Bloomberg soda ban struck down

by danbrooks

coke-makes-you-fat

Judge Milton A. Tingling, if that is his real name, has invalidated New York City Mayor Michael Bloomberg’s ban on large, sugary beverages, calling the law “arbitrary and capricious.” Capricious, yes: milkshakes were exempted; 20-ounce coffees maybe became illegal once you put sugar in them; 7-11 didn’t count because it’s a grocery store, while bodegas did. But arbitrary? Approximately one million studies have linked soft drink consumption to obesity, diabetes and a raft of other health problems afflicting Americans in increasing numbers. Sugary drinks are bad for you. We just can’t go making laws about them.

Let me preface this discussion by saying that I believe virtually everything should be legal. My understanding of American jurisprudence is grounded in the time-honored legal principle of ne quid faciat mihi, or don’t tell me what to do. Cigarettes are gross and will gradually turn you into the Crypt Keeper, but still we let adults and most teenagers smoke on the understanding that we get to judge them. In this way, an informed society polices itself.

We take a similar approach to alcohol. Few people would argue that drinking six Cokes on Friday night is worse for you than six whiskeys, but there is no Bloomberg liquor ban. We have yet to draft a law against watching hours of reality television each day, or wearing Crocs everywhere, or any number of other behaviors that are corrosive to society in the aggregate or at least unpleasant to look at. This is America, and that’s just not how we do.

That said, there is no federal reality television subsidy. There are not cigarette machines in just about every school and workplace in the country. When you order a cheeseburger at McDonald’s, you do not get to choose between six different 20-ounce glasses of liquor or a slightly more expensive bottle of water. And while drinking six whiskeys at once is worse for you than six Cokes, drinking one Coke every day may indeed be worse than one whiskey.

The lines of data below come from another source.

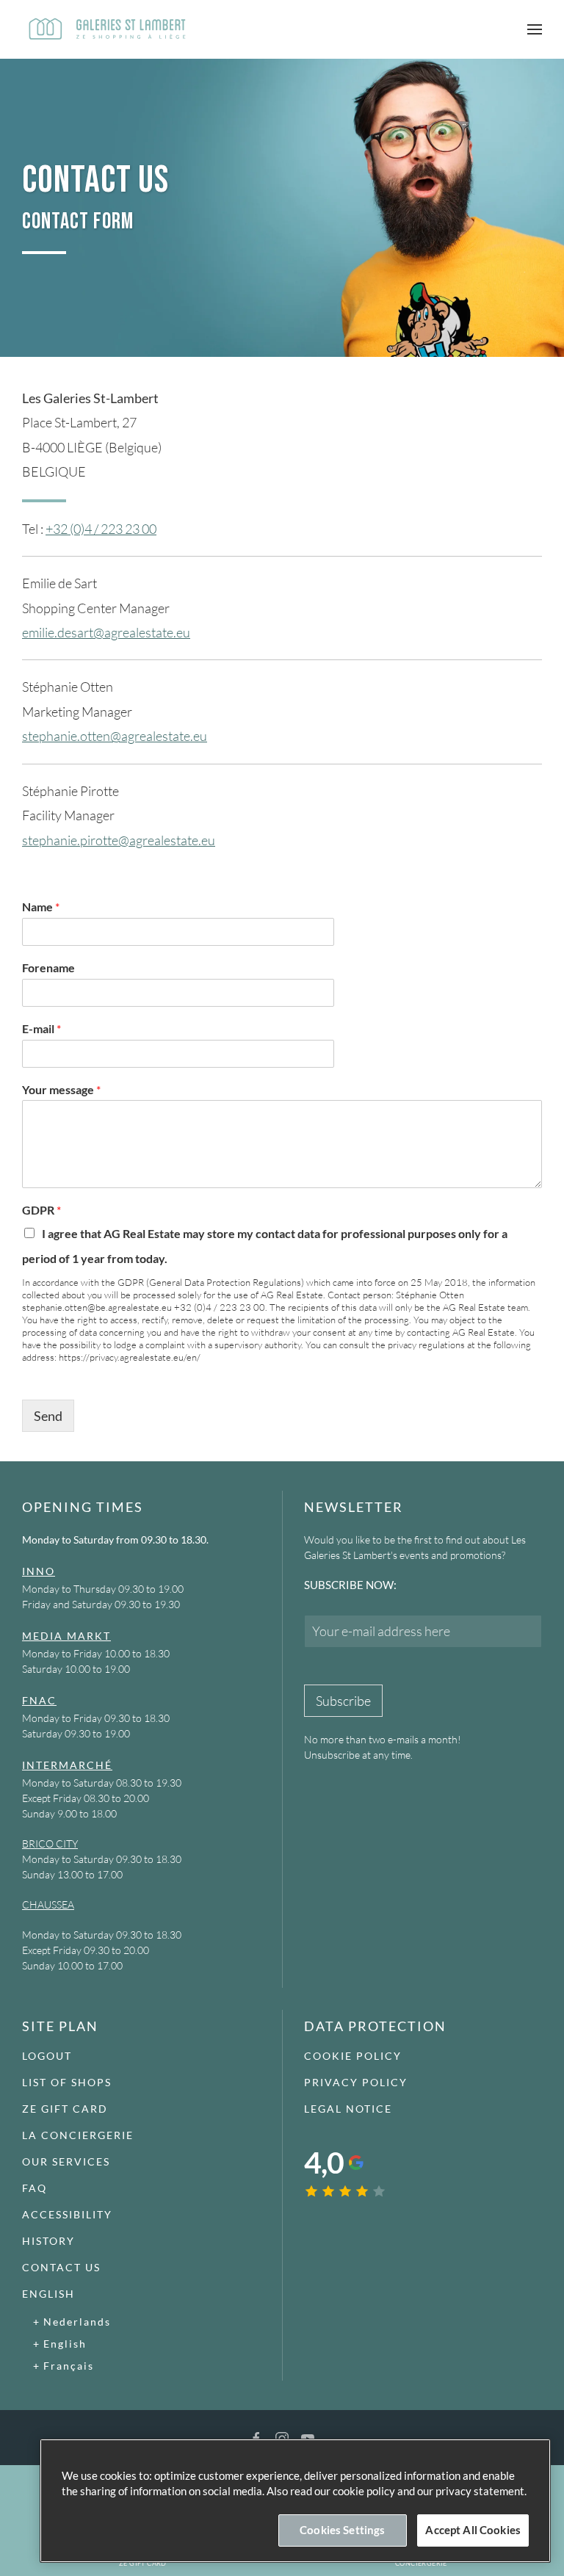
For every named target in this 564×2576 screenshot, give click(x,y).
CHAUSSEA (48, 1904)
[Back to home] (106, 29)
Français (68, 2365)
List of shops (67, 2082)
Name (40, 906)
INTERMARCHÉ (67, 1765)
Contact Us (61, 2267)
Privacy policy (356, 2082)
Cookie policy (353, 2055)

For reasons too complex to summarize or maybe even know, we have made sugary drinks a ubiquitous aspect of our daily lives. What makes soda such a problem is precisely that it is not so bad for you; rather, it is pernicious. You can have one at work and one when you’re watching TV at night and suffer no ill effects, right up until you realize you’ve gained 30 pounds and have diabetes. In very broad terms, that is essentially what happened to the United States over the last four decades.

That pernicious quality is also what makes sugary drinks a bad object of legislation. Structural flaws of the Bloomberg ban aside, it’s exactly the kind of law that people chafe against. The damaging aspects of soda are subtle, whereas a prohibition from the mayor is about as ham-handed as you can get. In a situation where the protective benefits to individuals are hard to detect, Bloomberg drafted a policy whose infringement on liberty was glaringly obvious.

It’s worth thinking about why the NYC soda ban failed, because sugar—in drinks, in cereal, in storebought bread, on fries, everywhere—may be the tobacco of our generation. There was a time when doctors smoked, when bus drivers smoked while they drove, when people smoked in elevators. That public health screwup was corrected gradually, by chipping away at people’s liberty in restaurants and at work, ordinance by ordinance. The net infringement on the rights of the individual was probably just as great as in Bloomberg’s soda ban, but it didn’t happen all at once. Like lung cancer or type II diabetes, it was a gradual progression.

Sugary drinks are a cultural problem, and you can’t solve cultural problems with bans. I admire Bloomberg’s effort to address what appears to be a crisis in public health, but I cannot endorse his methods. Sooner or later, we are going to need to figure out what to do about everyone drinking soda until their insulin systems shut down. The solution is not going to be as easy as passing a law.